Please don’t. We get it.

When I was leading the PR agency team for the ASPCA following Hurricane Katrina, we had a communications challenge.

Most Americans saw what was happening in New Orleans online, on TV and in their newspapers, but only those in southeastern Louisiana could ever have known what that experience was like. Those residents were forced to flee their homes, lost all of their belongings, and n the eyes of the ASPCA and so many of us, forced in many cases to leave perhaps their most valuable family member at home, their beloved pets.

As the ASPCA’s AOR, my team’s objective was to raise awareness for a fund that the ASPCA had started to reunite pets with their owners. (It brilliantly involved grants from the national organization to local shelters encouraging and incenting them to hold on to Katrina “orphans” until their rightful and heartbroken owners were identified.) The task required a rapid deployment of crisis communications, strong messaging and media relations capabilities, and a team committed to the urgency. The more than $10 million that our PR efforts raised for “the A” in a matter of weeks is no doubt one of the proudest achievements of my professional career.

Our campaign was national, and broad in scope. We helped people understand what it must be like for New Orleans residents to lose a beloved pet amidst all the other tragedies that had befallen them. (Personally, I can’t even imagine. My four-legged family member has played an integral part in this current chapter, either by warming my feet, or by adding levity and comfort to endless Zoom calls.)

This time, of course, we have a different communications challenge. The impact to U.S. business has not been as deep since the Great Depression. Companies already have made one, two and even three rounds of cuts. Those that are smart, and able, will shift their focus, and may even come out stronger. Many won’t be able to and sadly won’t make it.

If I hear one word lately that is applicable to so much it is fatigue. Whether that means you’re tired of your quarantine company (never the four-legged ones of course), or you have Zoom fatigue, or cooking fatigue, or homeschooling fatigue, or you have physical fatigue from sleepless nights working to pull your business out of a nosedive, we are all fatigued. Perhaps most of all, we’re sick of talking about it. I don’t know about you, but I am scanning my inbox and opening first any e-mail that DOESN’T say coronavirus, pandemic, COVID-19 or anything related to quarantine. I want some normalcy to my abnormal days (although consulting for six years has already found me long in athleisure).

The media has ignited a 24/7 coronavirus frenzy. They are doing a fine job of relating everything to the pandemic. And of course, because every corner of the globe is dealing with this, every outlet news, trade, even fashion is talking about the virus. So, the bad news is there is nowhere to hide. But the communications opportunity for your owned channels is that you don’t have to use even single extra word to explain. In fact, please don’t.   

What you have is an opportunity an opportunity to speak to your customers, to have empathy, to be relevant, all the things you want to be, but without contributing to the fatigue. You don’t have to tell me what it’s like to survive a global pandemic (like I had to communicate the horrors of leaving a beloved pet behind) we get it. Each and every one of us around the planet is living the same thing at the same time. What an amazing opportunity for a global marketer.

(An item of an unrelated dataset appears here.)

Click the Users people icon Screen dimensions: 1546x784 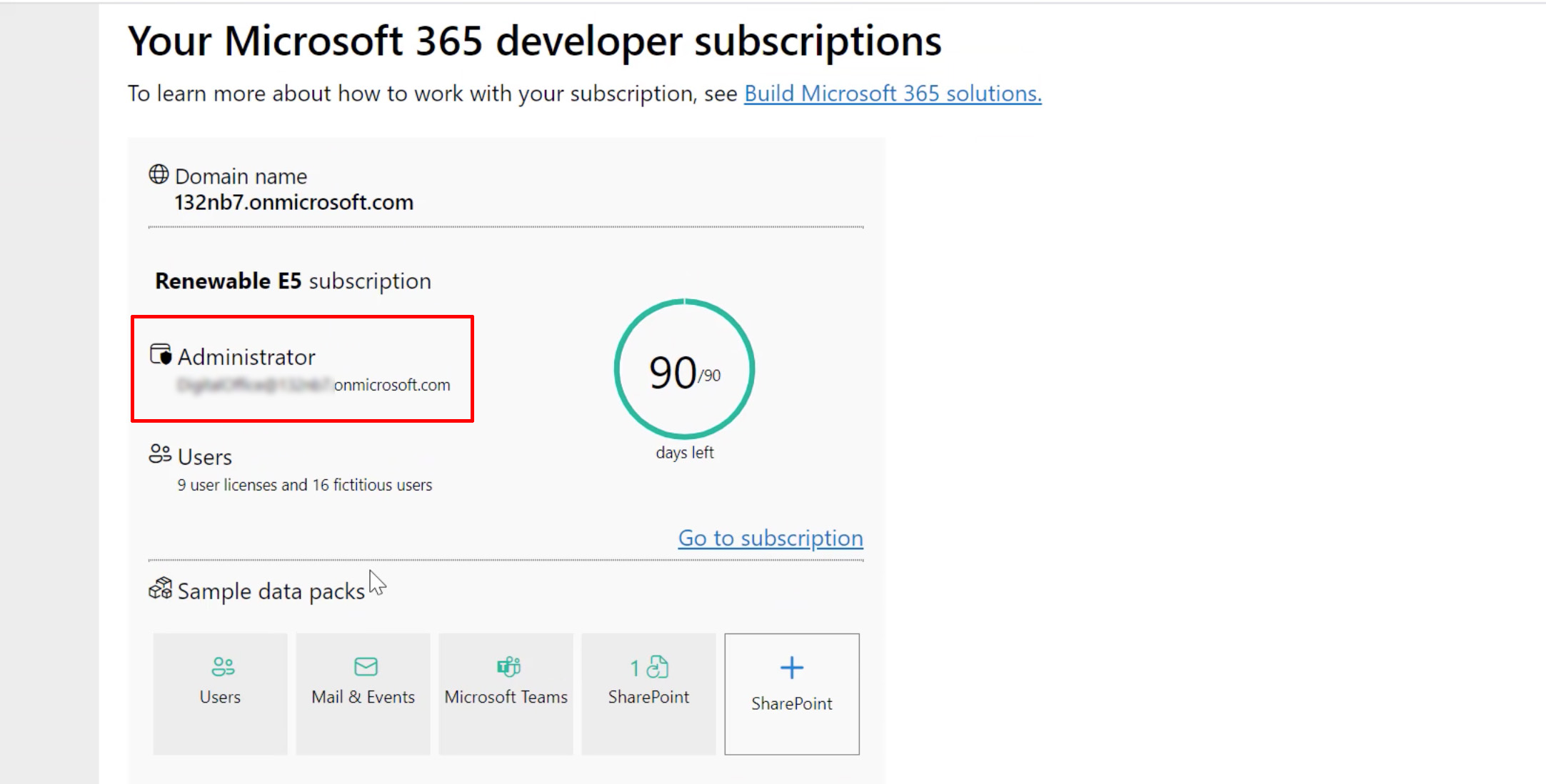point(160,454)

So, in communications planning moving forward, stop before you speak. What are you offering me? Online fitness?  Yep, we all clearly see the need. Restaurant curbside pickup and contactless delivery? Sure, I appreciate that. Tell me about a really interesting menu item — something you’ve changed to make your dishes travel better (thank you Taco Bell for the deconstructed At Home Taco Bar; a hard taco supreme never really traveled well).

The same holds true on the B2B front: legal services, accounting, talk about rebuilding (or not rebuilding) post-2020, SaaS products?  Great, let’s use this moment to talk about versatility, even remote access, but no need to tie it to quarantine.

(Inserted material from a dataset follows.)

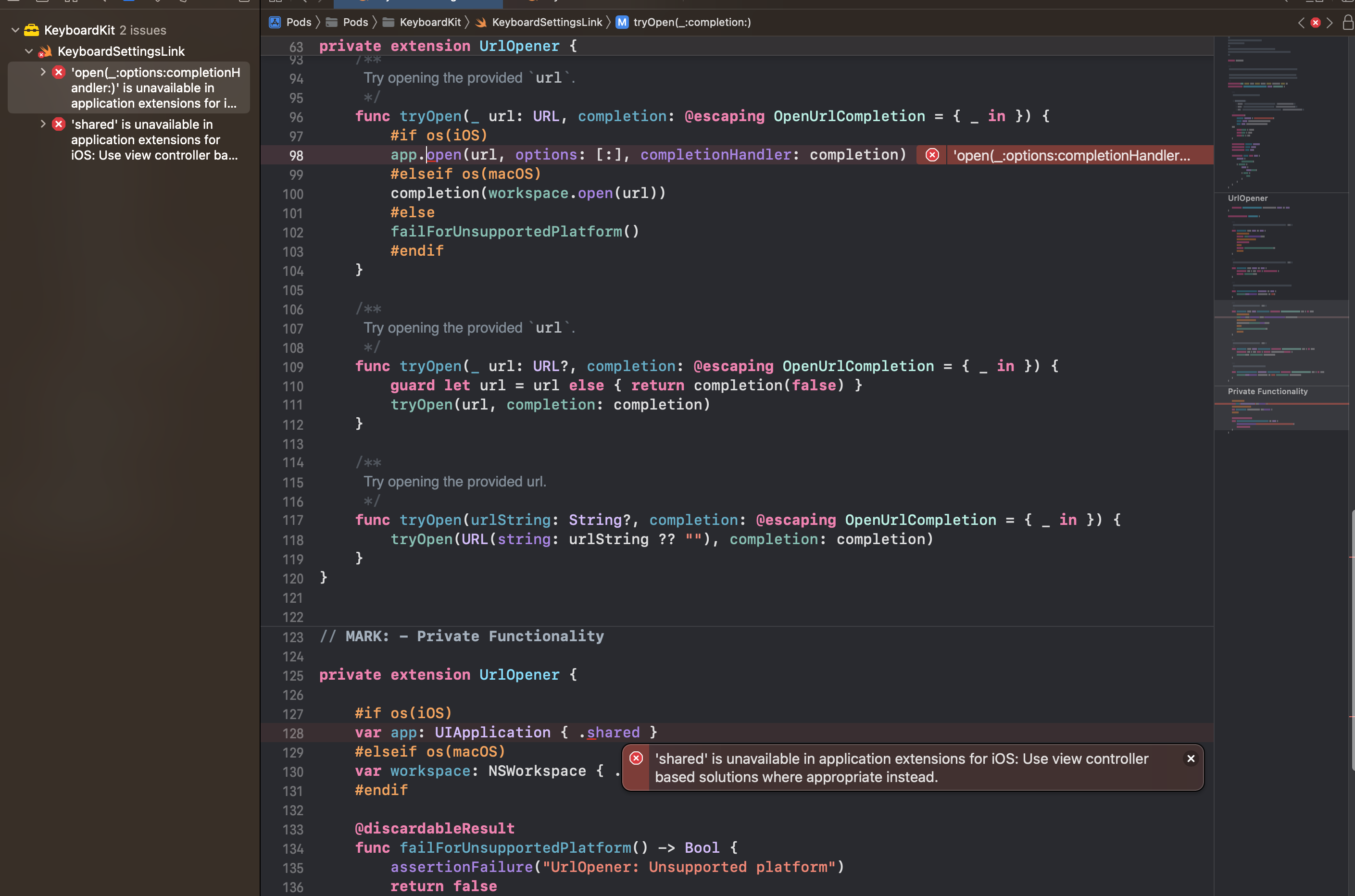Click the Private Functionality label in minimap
1355x896 pixels.
tap(1267, 391)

Statistics over the last eight weeks will undoubtedly show an increase in open rates in e-mails with mention of COVID-19 or its many derivatives. But let’s flatten the curve and get back to communications that talk about business, about the future, and about the new normal… but please don’t call it the new normal. We get it. And more importantly, don’t hit us with fatigue before we have the opportunity to hear your marketing message. Don’t start with a negative. Create a more positive stimulus response. Let us hear you. We want to hear you. We need to hear you.